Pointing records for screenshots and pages

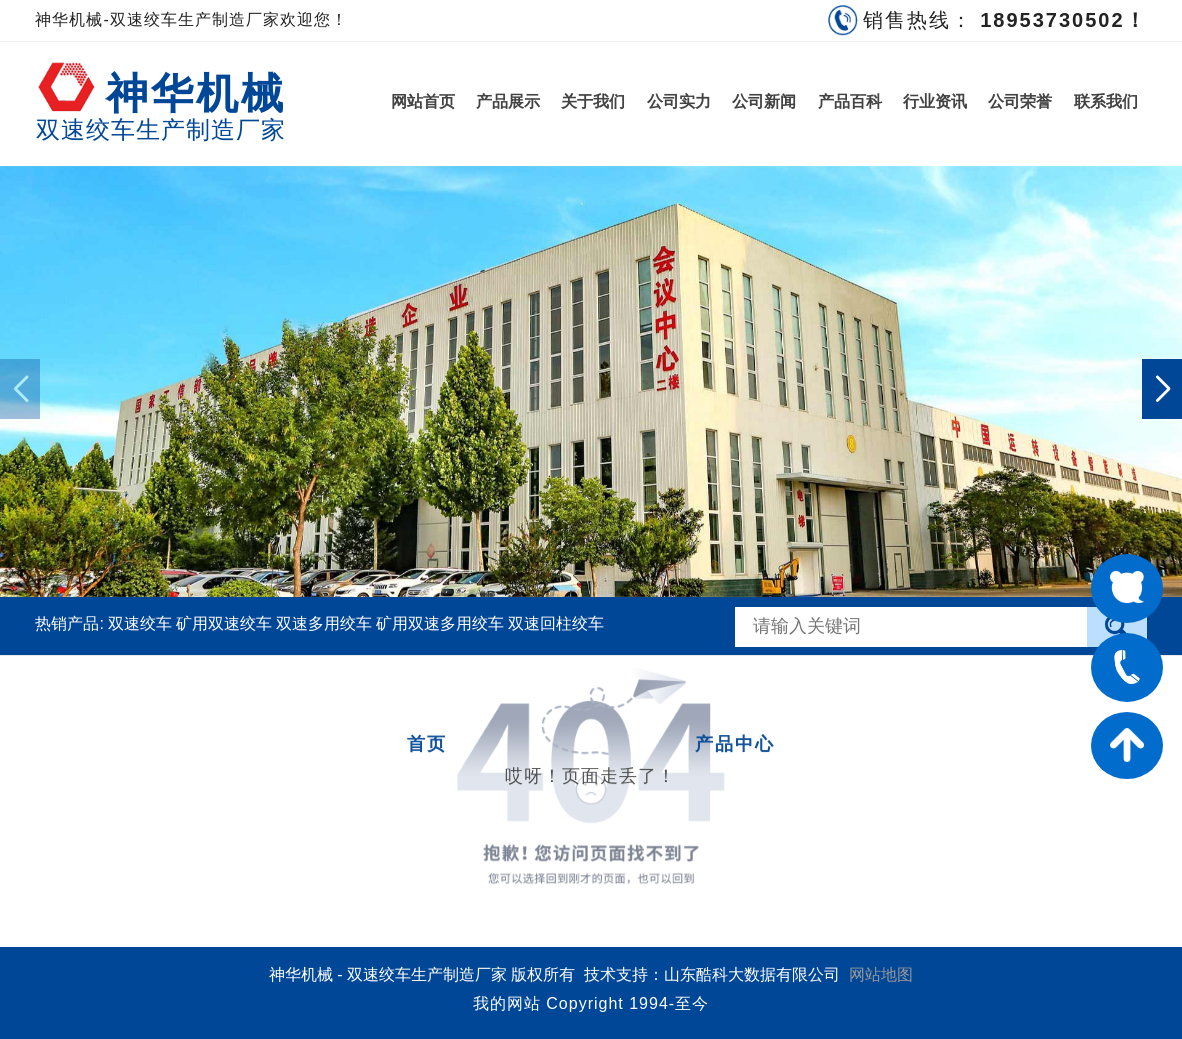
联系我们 (1106, 101)
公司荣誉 (1020, 101)
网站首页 (423, 101)
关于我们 (593, 101)
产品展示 (508, 101)
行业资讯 (935, 101)
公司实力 (679, 101)
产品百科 (850, 101)
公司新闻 (764, 101)
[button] (1162, 389)
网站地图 (881, 974)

## [Exercise prompt]
Can you give all of the lines above again word for word, leaving out the picture?

## [Full solution]
联系我们 (1106, 101)
公司荣誉 (1020, 101)
网站首页 (423, 101)
关于我们 (593, 101)
产品展示 (508, 101)
行业资讯 (935, 101)
公司实力 (679, 101)
产品百科 (850, 101)
公司新闻 (764, 101)
[button] (1162, 389)
网站地图 (881, 974)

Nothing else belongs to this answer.